Key details at a glance:
- Westpac’s largest rate cuts apply to its two- and three-year fixed mortgage terms, with reductions of up to 0.25%.
- The bank confirmed the changes affect select loan products, not its entire fixed-rate portfolio.
- Analysts expect ASB and ANZ to respond within weeks, potentially deepening competition.
- The RBNZ’s latest Monetary Policy Statement (May 2024) signaled borrowing costs may have reached their peak, creating a window for banks to adjust rates.
- Fixed mortgage rates in New Zealand remain among the highest in decades, with the average two-year fixed rate still above 7%.

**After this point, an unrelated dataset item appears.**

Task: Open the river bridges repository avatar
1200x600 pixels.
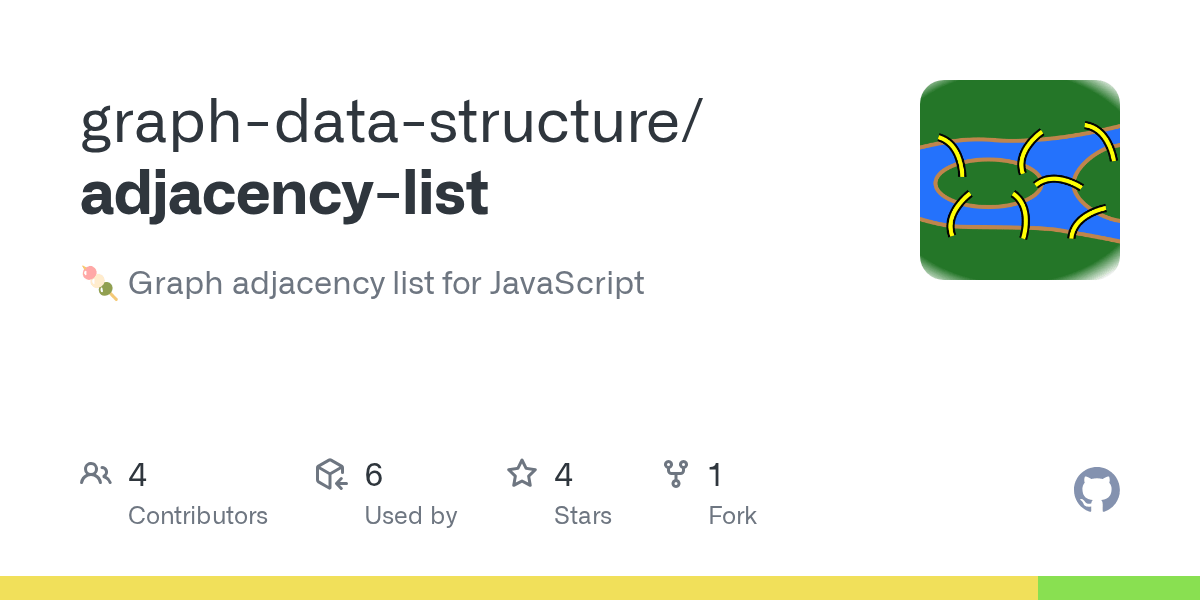Action: (x=1019, y=180)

Why is Westpac cutting rates now?
Westpac’s decision to lower some fixed mortgage rates stems from a combination of internal strategy and external market forces. According to a senior retail banking executive, speaking on condition of anonymity, the bank has been monitoring a sharp decline in new mortgage applications over the past six months. Data from the Reserve Bank shows first-home buyer activity dropped by 12% year-on-year in April 2024, while refinancing volumes—where banks compete most fiercely—have also softened.
“The market is shifting,” the executive said. “Borrowers are waiting for rates to drop, and we don’t want to lose share to competitors who are already moving.”
This strategy aligns with broader trends in New Zealand’s banking sector. Since the RBNZ began raising the Official Cash Rate (OCR) in late 2021—lifting it from a record low of 0.25% to a peak of 5.5% in May 2023—fixed mortgage rates have surged. However, with the RBNZ now holding rates steady and inflation easing, banks are under pressure to pass on some savings to customers. ASB and ANZ have already cut fixed rates by up to 0.30% in recent weeks, prompting Westpac to follow suit.
“The RBNZ’s pause in rate hikes has created a window for banks to compete again,” said Sharon Zollner, chief economist at the New Zealand Institute of Economic Research (NZIER). “But the cuts are modest because banks are still cautious about a potential economic slowdown.”
Context: The RBNZ’s latest Statement of Monetary Policy (released May 15, 2024) indicated that while inflation remains above the 1%–3% target band, the central bank expects borrowing costs to remain elevated for the foreseeable future. This has left banks in a delicate position: they must balance competitive pricing with the risk of further rate hikes.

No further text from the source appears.